*SELECTED TEXT*
_ _ _

Here are the two primary critiques of denominations I perceive to be unanswerable.  First, they violate the New Testament framework of dividing Christians up into various communities of faith on the basis of only 1.) faith in Christ and 2.) geographical location.  This pattern does not strike me as mere happenstance in the apostolic era, but rather as reflecting a deep and abiding conviction about the nature and spiritual makeup of God’s people.  Yet today, geography plays at best a minor role in the minds of most Western Christians when deciding what community to belong to.  Second, this leads unsurprisingly to the widespread mindset that there are many other matters besides the gospel that ought to divide and separate Christians from one another.  Identifying second-class Christians and erecting new denominations are like fire and smoke.  Given the one, the other can never be far behind.  The willpower needed to keep these two separate eludes most mere mortals.

At the bare minimum, I think we should be able to affirm this conviction: “Whatever value Protestant denominationalism may have conserved, and whatever potency for good it may have had, it is in itself a deformed growth.” (J. I. Packer, “The Doctrine and Expression of Christian Unity,” p. 38).  If the body of Christ had been faithful, this development would never have arisen.

The institutional structure of the church is a notoriously complicated thing.  I freely confess that I have no expertise here, and even less certainty about what to actually do about it.  Yet it seems to me that Christians must be ready to question their most cherished traditions and habits of thought in light of the gospel.  Who among us has ever really taken seriously the idea that denominational divisions might be inherently sinful and opposed to the prayer of Jesus in John 17?  Who among us would be willing to do what was necessary, no matter how difficult and costly, if that indeed turned out to be the case?  Sometimes I muse, in my more idealistic moods, that the most appropriate strategy we could implement would be to insist that individual local churches be divided exclusively along geographical lines, rather than denominational, theological, racial or cultural ones.  I wonder what would it look like if we insisted that all Christians were required to participate in the closest community of believers in their given neighborhoods, and then once gathered simply instructed with this exhortation: now deal with it, with the resources available to you in Christ and through the Spirit.  It would certainly make the New Testament letters come more alive with their problems and promises.

_ _ _

*ENTRIES SUPPLIED*
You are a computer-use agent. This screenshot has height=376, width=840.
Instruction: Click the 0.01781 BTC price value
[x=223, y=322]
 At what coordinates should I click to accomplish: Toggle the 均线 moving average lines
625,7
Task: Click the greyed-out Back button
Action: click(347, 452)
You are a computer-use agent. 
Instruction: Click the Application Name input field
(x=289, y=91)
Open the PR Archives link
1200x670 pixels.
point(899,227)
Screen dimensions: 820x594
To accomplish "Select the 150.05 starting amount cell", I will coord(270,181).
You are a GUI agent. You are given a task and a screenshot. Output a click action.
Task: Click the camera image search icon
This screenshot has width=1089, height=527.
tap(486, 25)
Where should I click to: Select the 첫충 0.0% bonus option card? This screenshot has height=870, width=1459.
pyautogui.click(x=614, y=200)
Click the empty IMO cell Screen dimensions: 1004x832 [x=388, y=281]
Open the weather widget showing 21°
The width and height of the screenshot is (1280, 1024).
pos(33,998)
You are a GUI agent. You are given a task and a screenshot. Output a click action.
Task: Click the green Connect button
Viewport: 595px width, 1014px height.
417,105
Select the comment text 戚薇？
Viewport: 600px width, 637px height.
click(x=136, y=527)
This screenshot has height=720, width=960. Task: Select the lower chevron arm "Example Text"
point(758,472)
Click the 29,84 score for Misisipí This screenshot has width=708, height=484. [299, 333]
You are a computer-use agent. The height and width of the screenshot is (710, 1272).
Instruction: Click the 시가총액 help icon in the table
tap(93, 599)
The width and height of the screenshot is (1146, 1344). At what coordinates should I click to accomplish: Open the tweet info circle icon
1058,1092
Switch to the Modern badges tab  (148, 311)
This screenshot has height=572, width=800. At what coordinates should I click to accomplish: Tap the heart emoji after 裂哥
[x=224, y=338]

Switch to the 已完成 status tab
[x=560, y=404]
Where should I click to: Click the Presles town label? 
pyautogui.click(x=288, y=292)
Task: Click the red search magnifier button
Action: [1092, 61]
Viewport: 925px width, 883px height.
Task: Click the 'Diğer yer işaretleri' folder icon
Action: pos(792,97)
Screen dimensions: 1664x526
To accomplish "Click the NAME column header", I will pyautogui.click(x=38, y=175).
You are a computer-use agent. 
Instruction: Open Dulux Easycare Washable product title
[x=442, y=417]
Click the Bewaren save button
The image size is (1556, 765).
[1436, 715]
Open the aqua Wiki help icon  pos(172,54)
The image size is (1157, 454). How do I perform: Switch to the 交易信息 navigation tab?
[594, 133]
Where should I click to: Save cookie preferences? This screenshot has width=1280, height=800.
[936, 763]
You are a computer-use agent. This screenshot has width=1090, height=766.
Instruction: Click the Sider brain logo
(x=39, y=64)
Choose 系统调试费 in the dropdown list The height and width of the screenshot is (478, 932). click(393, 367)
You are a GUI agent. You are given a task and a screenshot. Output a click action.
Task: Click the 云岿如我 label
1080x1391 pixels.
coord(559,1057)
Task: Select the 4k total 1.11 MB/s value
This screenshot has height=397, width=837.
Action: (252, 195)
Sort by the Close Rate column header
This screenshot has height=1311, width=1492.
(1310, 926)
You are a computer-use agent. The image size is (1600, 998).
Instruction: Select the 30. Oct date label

_ _ _

*WORK TO COMPLETE*
**1.** From the passage on denominations, write out the part that opens with the words containing "At the bare" and closes with "never have arisen.".
**2.** In the passage on denominations, why does the author regard the New Testament practice of dividing Christians only by faith in Christ and geographical location as more than mere happenstance? Answer in one to three sentences.
**3.** Translate this sentence from the passage on denominations into Spanish: "If the body of Christ had been faithful, this development would never have arisen."

*SOLUTIONS PER TASK*
**1.**
At the bare minimum, I think we should be able to affirm this conviction: “Whatever value Protestant denominationalism may have conserved, and whatever potency for good it may have had, it is in itself a deformed growth.” (J. I. Packer, “The Doctrine and Expression of Christian Unity,” p. 38).  If the body of Christ had been faithful, this development would never have arisen.

**2.** The author regards the practice as more than happenstance because it reflects a deep and abiding conviction about the nature and spiritual makeup of God's people.

**3.** Si el cuerpo de Cristo hubiera sido fiel, este desarrollo nunca habría surgido.